--- START ARTICLE ---

# Label weight question



## Bluecheetah (Feb 1, 2020)

Hi everyone! 
I just made a few bars out of a heart shaped mold. Each of the bars have different weights. Some are 3.5 ounces and some are closer to 4 ounces. 

What do I put for weight on my packaging? This is my first time making bar soaps and I’m unsure of how to label the weight since each bar is different.


----------



## amd (Feb 4, 2020)

If you are handwriting your labels, weigh each one and go slightly under the current weight. 
- OR - 
What I do: Weigh all the soaps and go slightly under the lowest weight. For example: My t&s soaps average 5.4 - 5.8 oz. I label them at 5 oz.
Soaps will continue to lose weight as they age. I've had some that I've had to relabel after a year or two because they fell just slightly under the labeled weight.
I see you're also in the US so you will need to label weight as:
Net Weight # Ounces (# grams)


----------



## shunt2011 (Feb 4, 2020)

I label the same as amd.


----------



## DeeAnna (Feb 4, 2020)

The net weight is the minimum weight at the time the consumer receives the bar. I estimate 8-10% loss during a 6-8 week cure. So if one of my freshly cut bars weighs 5 oz, the cured bar might be 4.5 - 4.6 oz. I would sell it as a 4 or 4.25 ounce bar to allow a little margin for ongoing weight loss. 

When I design a label, I use one value for the net weight that's realistic for how I make my bars. I also double check the weights when I package. Every once in awhile, a bar doesn't make the grade, so it gets split in two and used for samples, or I sell the bar at a discount.


----------



## cmzaha (Feb 4, 2020)

I leave a place on my labels to handwrite the weight. When I wrap my soaps after their 6-8 week cure I weigh each bar and still take a tenth or so off the weight then write it on the label.


----------



## JackofallShaves (Feb 5, 2020)

I had the same question, this helped clarify things quite a bit. My shaving soap weighs 6.2 oz. after a 2 week cure(hot process), I guess I am going to go with 5.8 oz on the label.


----------

--- END ARTICLE ---
--- START DATASET EXTRACT ---

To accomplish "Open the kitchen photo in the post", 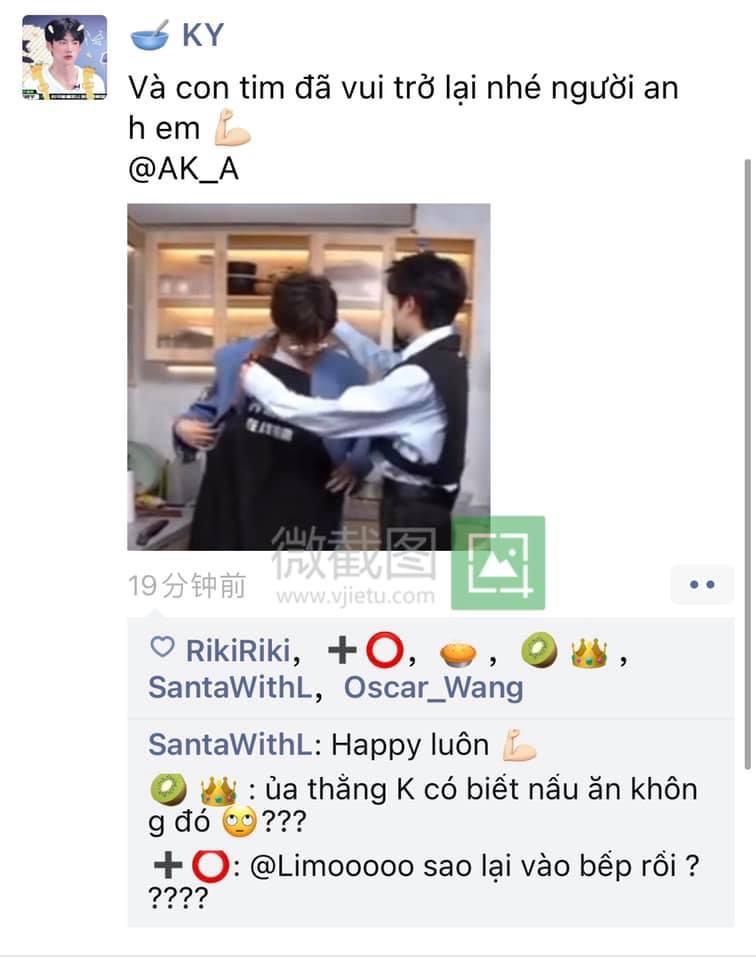I will point(309,377).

--- END DATASET EXTRACT ---

| PROBLEMS TO SOLVE |
1. In the soap-labeling thread, how much weight loss does DeeAnna estimate during a 6-8 week cure?
2. Return the part of the soap-labeling thread between "The net weight is" and "at a discount.", inclusive, copied word for word.

| ANSWERS BY TASK |
1. 8-10%

2.
The net weight is the minimum weight at the time the consumer receives the bar. I estimate 8-10% loss during a 6-8 week cure. So if one of my freshly cut bars weighs 5 oz, the cured bar might be 4.5 - 4.6 oz. I would sell it as a 4 or 4.25 ounce bar to allow a little margin for ongoing weight loss. 

When I design a label, I use one value for the net weight that's realistic for how I make my bars. I also double check the weights when I package. Every once in awhile, a bar doesn't make the grade, so it gets split in two and used for samples, or I sell the bar at a discount.